In the 1930s the Auden Group, sometimes called simply the Thirties poets, was an important group of politically left-wing writers, that included W. H. Auden (1907–73) and two Anglo-Irish writers, Cecil Day-Lewis (1904–72) and Louis MacNeice (1907-1963). Auden was a major poet who had a similar influence on subsequent poets as W. B. Yeats and T. S. Eliot had had on earlier generations.
Keith Douglas (1920–1944) was noted for his war poetry during World War II and his wry memoir of the Western Desert Campaign, Alamein to Zem Zem. He was killed in action during the invasion of Normandy. Alun Lewis (1915–1944), born in South Wales, was one of the best-known English-language poets of the war The Second World War has remained a theme in British literature.
While modernism was to become an important literary movement in the early decades of the new century, there were also many fine writers who, like Thomas Hardy, were not modernists. Novelists include: Rudyard Kipling (1865–1936), who was also a successful poet; H. G. Wells (1866–1946); John Galsworthy (1867–1933), (Nobel Prize in Literature, 1932), whose novels include The Forsyte Saga (1906–21); Arnold Bennett (1867–1931) author of The Old Wives' Tale (1908); G. K. Chesterton (1874–1936); E.M. Forster (1879–1970). The most popular British writer of the early years of the 20th century was arguably Rudyard Kipling, a highly versatile writer of novels, short stories and poems, and to date the youngest ever recipient of the Nobel Prize for Literature (1907).
H. G. Wells was a highly prolific author who is now best known for his work in the science fiction genre. His most notable science fiction works include The War of the Worlds, and The Time Machine, written in the 1890s. Forster's A Passage to India 1924, reflected challenges to imperialism, while his earlier works such as A Room with a View (1908) and Howards End (1910), examined the restrictions and hypocrisy of Edwardian society in England.
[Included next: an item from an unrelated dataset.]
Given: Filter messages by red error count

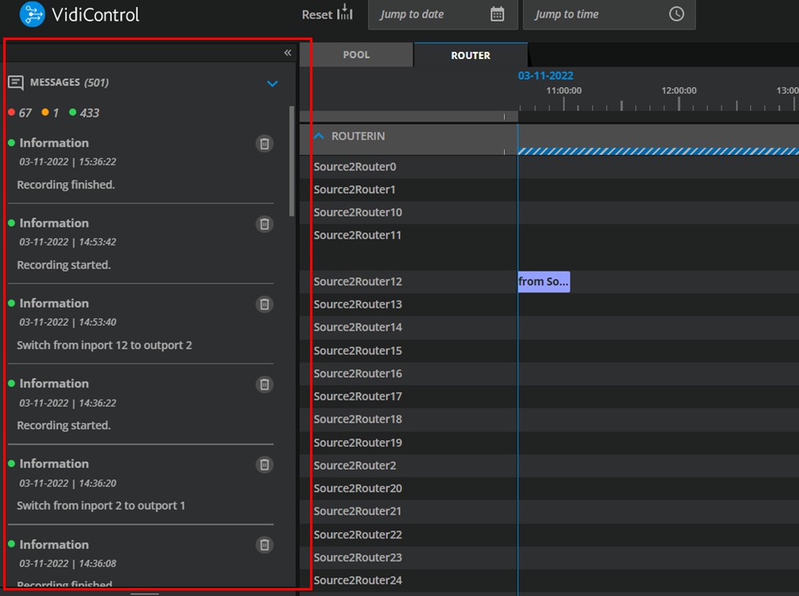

Writing in the 1920s and 1930s Virginia Woolf was an influential feminist, and a major stylistic innovator associated with the stream-of-consciousness technique. Her novels include Mrs Dalloway 1925, and The Waves 1931, and A Room of One's Own 1929, which contains her famous dictum; "A woman must have money and a room of her own if she is to write fiction".[128] Woolf and E. M. Forster were members of the Bloomsbury Group, an enormously influential group of associated English writers, intellectuals, philosophers and artists.
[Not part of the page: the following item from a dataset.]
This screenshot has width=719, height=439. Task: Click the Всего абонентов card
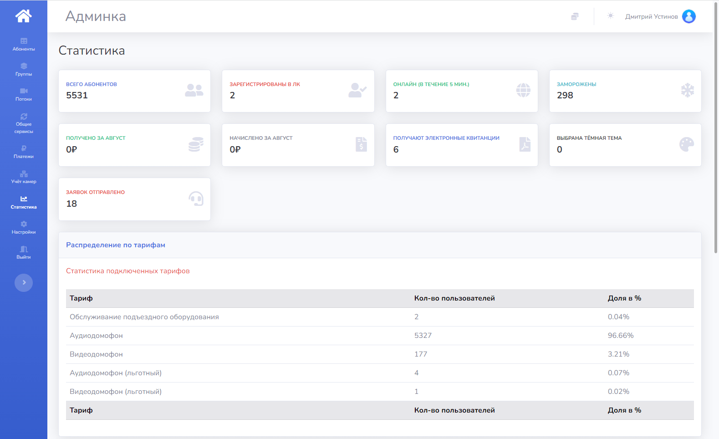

Other early modernists were Dorothy Richardson (1873–1957), whose novel Pointed Roof (1915), is one of the earliest example of the stream of consciousness technique and D. H. Lawrence (1885–1930), who wrote with understanding about the social life of the lower and middle classes, and the personal life of those who could not adapt to the social norms of his time. Sons and Lovers 1913, is widely regarded as his earliest masterpiece. There followed The Rainbow 1915, and its sequel Women in Love published 1920.
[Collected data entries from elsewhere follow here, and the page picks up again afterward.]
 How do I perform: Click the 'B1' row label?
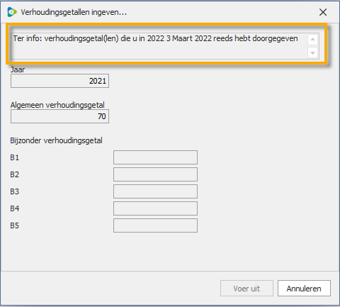point(14,157)
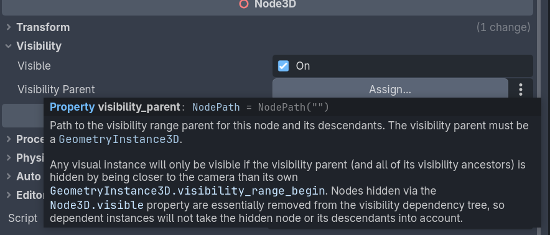Uncheck the Visible On checkbox
The height and width of the screenshot is (235, 550).
pyautogui.click(x=284, y=66)
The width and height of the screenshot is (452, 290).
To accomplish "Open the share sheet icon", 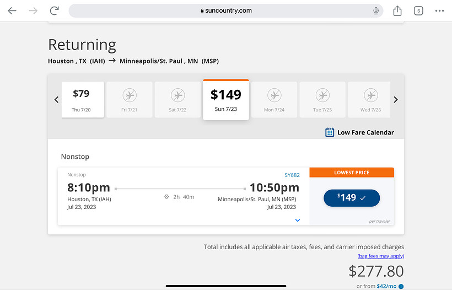I will 397,10.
An important development, beginning really in the 1930s and 1940s, was a tradition of working class novels that were actually written by writers who had a working-class background.
An essayist and novelist, George Orwell's works are considered important social and political commentaries of the 20th century, dealing with issues such as poverty in The Road to Wigan Pier (1937) and in the 1940s his satires of totalitarianism included Animal Farm (1945). Malcolm Lowry published in the 1930s, but is best known for Under the Volcano (1947). Evelyn Waugh satirised the "bright young things" of the 1920s and 1930s, notably in A Handful of Dust, and Decline and Fall, while Brideshead Revisited 1945, has a theological basis, aiming to examine the effect of divine grace on its main characters.[131] Aldous Huxley (1894–1963) published his famous dystopia Brave New World in 1932, the same year as John Cowper Powys's A Glastonbury Romance. In 1938 Graham Greene's (1904–91) first major novel Brighton Rock was published.